Algunos, previsores, las traían de casa, incluso carros de la compra. En algún lugar leí que la compañías navieras recompensan con billetes gratuitos a quienes gastan más de 100 euros a bordo. No lo pude comprobar y en el ferry no vi anunciada ninguna oferta similar. Como tampoco que algunos de estos habituales de esta milla de oro alcohólica ni siquiera desembarquen al llegar al destino, esperando sin más a bordo el regreso a Helsinki. Nosotros volvimos ya de noche cerrada y la historia se repitió. Al llegar a la capital finlandesa diluviaba y nos metimos al azar en el primer tranvía que paró frente al muelle. A nuestro lado, un padre de familia protegía su tesoro, una inmaculada caja de cervezas libre de impuestos.

Botellón a bordo

Otro ferry unos días después, éste de Helsinki a Estocolmo. Belén y yo vamos a pasar la noche a bordo (un camarote interior sale por apenas 120 euros si se reserva con algo de tiempo). Tenemos por delante 17 horas de travesía. A las ocho de la tarde, el supermercado parece un Dia un sábado por la mañana. El tax free hace furor y las botellas vuelan. Algunos jóvenes van dando cuenta de su caja de cervezas en el mismo barco y las pasean semivacías por los pasillos como un trofeo. Queda toda la noche por delante. En las numerosas cajas se organizan monumentales colas para pagar. Un abuelo carga con cuatro botellas de cognac francés. Casi da vergüenza hacer la fila sin una botella en la mano. ¿Pensarán que somos de alguna oscura secta?

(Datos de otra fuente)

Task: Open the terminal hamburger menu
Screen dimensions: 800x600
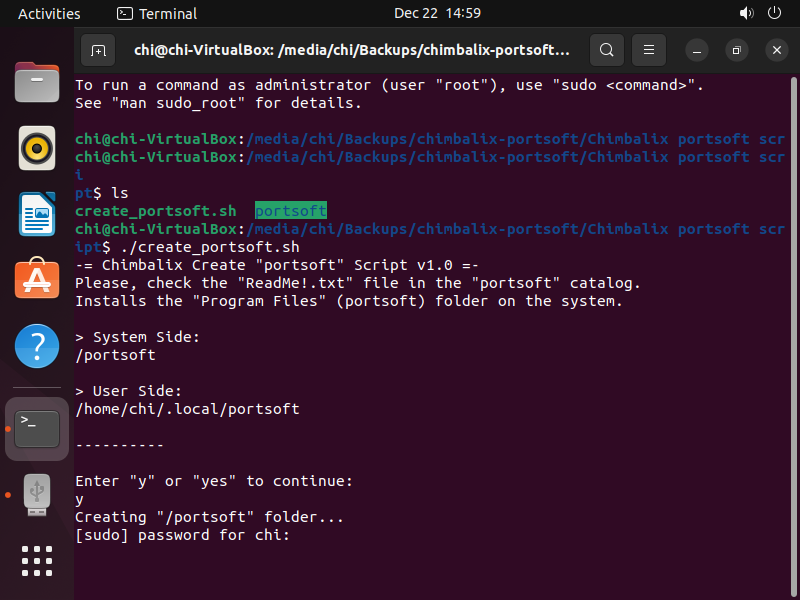Action: (649, 49)
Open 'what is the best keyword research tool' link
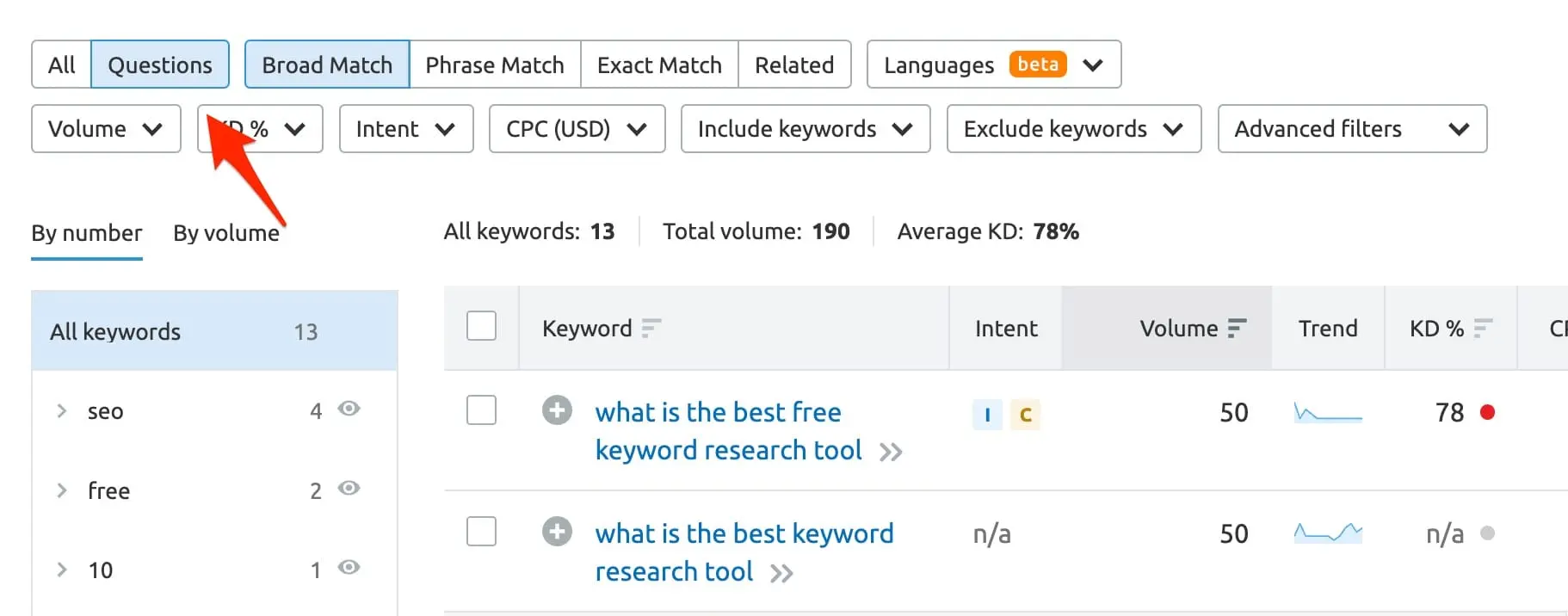The width and height of the screenshot is (1568, 616). [x=744, y=534]
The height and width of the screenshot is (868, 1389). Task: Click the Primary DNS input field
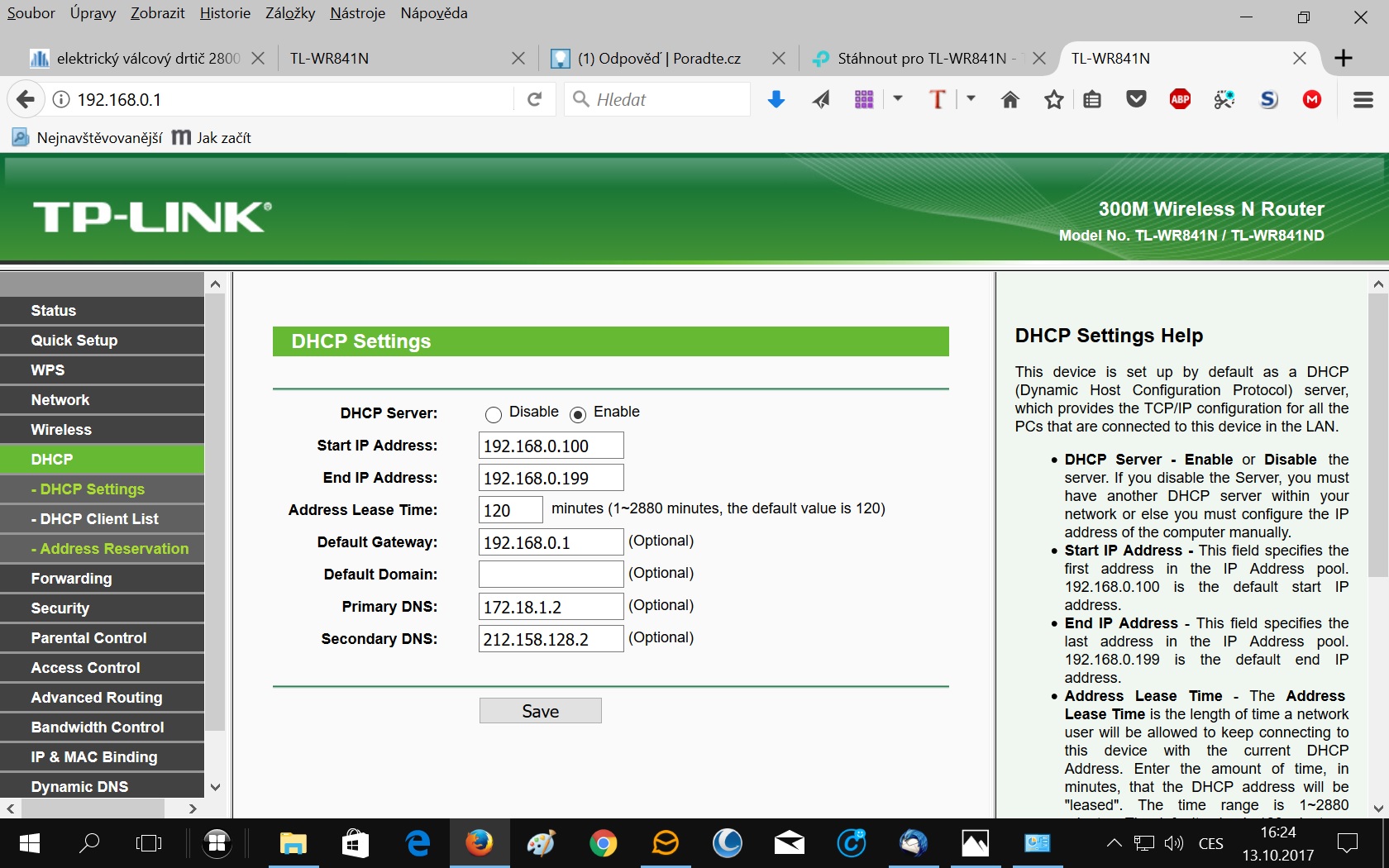click(551, 607)
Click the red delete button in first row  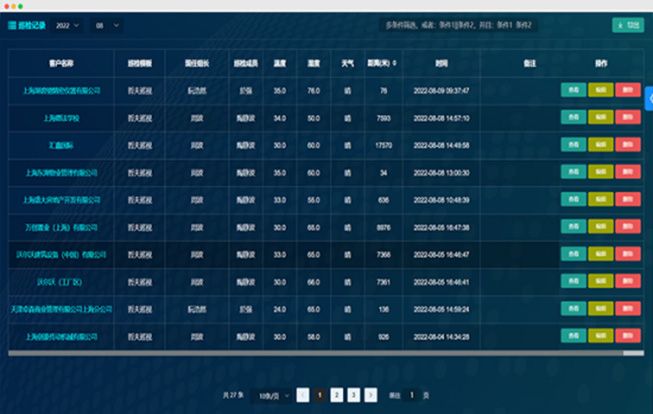(628, 90)
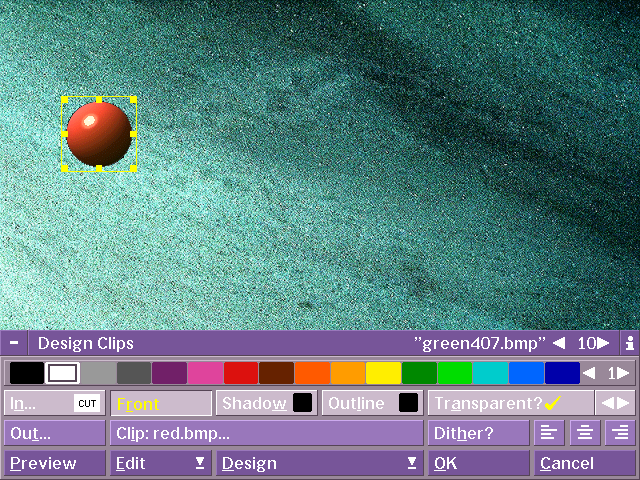Viewport: 640px width, 480px height.
Task: Toggle the Front placement option
Action: coord(161,403)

Algunos jóvenes van dando cuenta de su caja de cervezas en el mismo barco y las pasean semivacías por los pasillos como un trofeo

A las diez de la noche, cuatro gorilas de seguridad se llevan esposados a dos borrachos que se tambalean, uno de mirada vencida y otro, aún, desafiante. En el pequeño casino siguen jugando al black jack como si tal cosa dos rusos grandes como castillos (de naipes). Resulta complicado encontrar un lavabo libre, porque las vejigas empiezan a incordiar. En las escaleras te cruzas con adolescentes achispados cerveza en mano. El karaoke está en plena ebullicion. Espero que los agudos desafinos no interfieran el radar.

Cuatro gorilas de seguridad se llevan esposados a dos borrachos que se tambalean. A su lado siguen jugando al black jack como si tal cosa dos rusos grandes como castillos (de naipes)

A las nueve de la mañana, cuando falta menos de una hora para llegar a Estocolmo, anuncian por megafonía las ofertas de botellas de vino por si a estas alturas alguien no ha hecho todavía acopio de provisiones. Junto a una cristalera, un ruso se está desayunando una lata de cerveza con la mirada perdida en el Báltico.